• _Task 1_
Reproduce verbatim everything in the Rift Apart review from "For one, it’s" down to "is always impressive.".

Everything else is a joy to play. I consider myself a variety gamer, meaning I’ll play any game from any kind of genre. I don’t usually stick to a specific kind of game like some players do. For example, I have a lot of friends that only play first-person shooter games, while others enjoy RPG’s, multiplayer-only games, and so on. The way I see it, there are far too many great games coming from all kinds of genres to limit myself to one and miss out on a ton of memorable gaming journeys. One genre I do hold in high regard is platformers, and Ratchet & Clank ranks fairly high in that department. I haven’t played every single game in the series, but I adored 2015’s version, and I think Rift Apart surpasses it in almost every way.

For one, it’s simply stunning to look at. Specifically speaking, when playing it in PS5’s performance ray tracing mode, the game is absolutely gorgeous to look at. It’s one of the best looking games I’ve ever played and that’s saying quite a bit when I’ve played other visual spectacles, such as The Last of Us Part II, Horizon Zero Dawn, The Legend of Zelda: Breath of the Wild, and so on. It also says quite a bit about where the PS5 is headed in terms of quality. If it’s releasing a game that looks this good so early on in its life cycle, it can only go up from here. Despite the bugs I discussed earlier, the game runs wonderfully as well. The movement is incredibly fluid and flows naturally, and the way you switch dimensions in the blink of an eye is always impressive.

Rift Apart has set the standard of how to incorporate these elements into other games moving forward. The loading screens are almost non-existent and thanks to the different modes it offers, you’re able to experience the game at its best. Of course, I know high-end PC’s can do this exponentially better than a PS5 will ever be able to, but it’s still great seeing the PS5 being able to harness and project this kind of power. This may be the best looking game of the year and once all the bugs and glitches are squared away, it’ll more than likely be the game that also runs the smoothest.

• _Task 2_
Output as a numbered list, skipping blank lines, everything in the rows below from the line containing "This screenshot has width=930, height=600." down to the last row, with both ends included.

• _Provided material_
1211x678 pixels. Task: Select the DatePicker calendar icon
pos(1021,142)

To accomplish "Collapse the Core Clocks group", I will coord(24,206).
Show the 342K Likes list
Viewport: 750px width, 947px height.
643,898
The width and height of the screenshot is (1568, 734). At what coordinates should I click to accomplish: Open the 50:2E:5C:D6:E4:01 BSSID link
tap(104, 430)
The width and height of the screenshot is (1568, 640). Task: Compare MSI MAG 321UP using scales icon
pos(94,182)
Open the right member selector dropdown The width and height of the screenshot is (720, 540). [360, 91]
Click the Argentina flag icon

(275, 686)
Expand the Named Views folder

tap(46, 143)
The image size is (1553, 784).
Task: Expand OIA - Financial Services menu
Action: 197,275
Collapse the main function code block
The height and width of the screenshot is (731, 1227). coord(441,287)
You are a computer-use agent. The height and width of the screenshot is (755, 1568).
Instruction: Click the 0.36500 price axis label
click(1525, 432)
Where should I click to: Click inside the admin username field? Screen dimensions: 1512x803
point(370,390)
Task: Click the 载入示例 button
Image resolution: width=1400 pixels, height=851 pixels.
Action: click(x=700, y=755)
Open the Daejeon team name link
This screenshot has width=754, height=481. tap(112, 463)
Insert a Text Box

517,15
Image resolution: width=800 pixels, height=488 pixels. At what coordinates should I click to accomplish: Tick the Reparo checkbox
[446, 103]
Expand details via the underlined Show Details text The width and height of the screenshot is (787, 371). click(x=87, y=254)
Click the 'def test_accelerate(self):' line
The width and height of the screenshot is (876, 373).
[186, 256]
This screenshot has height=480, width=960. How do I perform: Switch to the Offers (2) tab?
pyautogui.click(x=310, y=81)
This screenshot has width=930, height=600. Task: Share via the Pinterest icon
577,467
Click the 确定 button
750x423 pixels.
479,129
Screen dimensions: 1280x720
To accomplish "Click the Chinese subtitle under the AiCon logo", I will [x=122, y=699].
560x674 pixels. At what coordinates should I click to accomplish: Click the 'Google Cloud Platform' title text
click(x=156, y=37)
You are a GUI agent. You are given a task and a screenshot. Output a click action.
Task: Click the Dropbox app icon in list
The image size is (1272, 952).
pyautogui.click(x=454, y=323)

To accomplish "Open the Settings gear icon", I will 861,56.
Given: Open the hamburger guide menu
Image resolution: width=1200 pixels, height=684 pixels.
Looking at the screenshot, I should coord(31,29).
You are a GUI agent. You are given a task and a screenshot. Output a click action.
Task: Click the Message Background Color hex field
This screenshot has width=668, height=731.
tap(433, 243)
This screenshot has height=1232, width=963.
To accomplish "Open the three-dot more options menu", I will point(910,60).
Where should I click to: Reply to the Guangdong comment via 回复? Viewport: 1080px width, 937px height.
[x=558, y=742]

• _Expected output 1_
For one, it’s simply stunning to look at. Specifically speaking, when playing it in PS5’s performance ray tracing mode, the game is absolutely gorgeous to look at. It’s one of the best looking games I’ve ever played and that’s saying quite a bit when I’ve played other visual spectacles, such as The Last of Us Part II, Horizon Zero Dawn, The Legend of Zelda: Breath of the Wild, and so on. It also says quite a bit about where the PS5 is headed in terms of quality. If it’s releasing a game that looks this good so early on in its life cycle, it can only go up from here. Despite the bugs I discussed earlier, the game runs wonderfully as well. The movement is incredibly fluid and flows naturally, and the way you switch dimensions in the blink of an eye is always impressive.

• _Expected output 2_
1. This screenshot has width=930, height=600. Task: Share via the Pinterest icon
2. 577,467
3. Click the 确定 button
4. 750x423 pixels.
5. 479,129
6. Screen dimensions: 1280x720
7. To accomplish "Click the Chinese subtitle under the AiCon logo", I will [x=122, y=699].
8. 560x674 pixels. At what coordinates should I click to accomplish: Click the 'Google Cloud Platform' title text
9. click(x=156, y=37)
10. You are a GUI agent. You are given a task and a screenshot. Output a click action.
11. Task: Click the Dropbox app icon in list
12. The image size is (1272, 952).
13. pyautogui.click(x=454, y=323)
14. To accomplish "Open the Settings gear icon", I will 861,56.
15. Given: Open the hamburger guide menu
16. Image resolution: width=1200 pixels, height=684 pixels.
17. Looking at the screenshot, I should coord(31,29).
18. You are a GUI agent. You are given a task and a screenshot. Output a click action.
19. Task: Click the Message Background Color hex field
20. This screenshot has width=668, height=731.
21. tap(433, 243)
22. This screenshot has height=1232, width=963.
23. To accomplish "Open the three-dot more options menu", I will point(910,60).
24. Where should I click to: Reply to the Guangdong comment via 回复? Viewport: 1080px width, 937px height.
25. [x=558, y=742]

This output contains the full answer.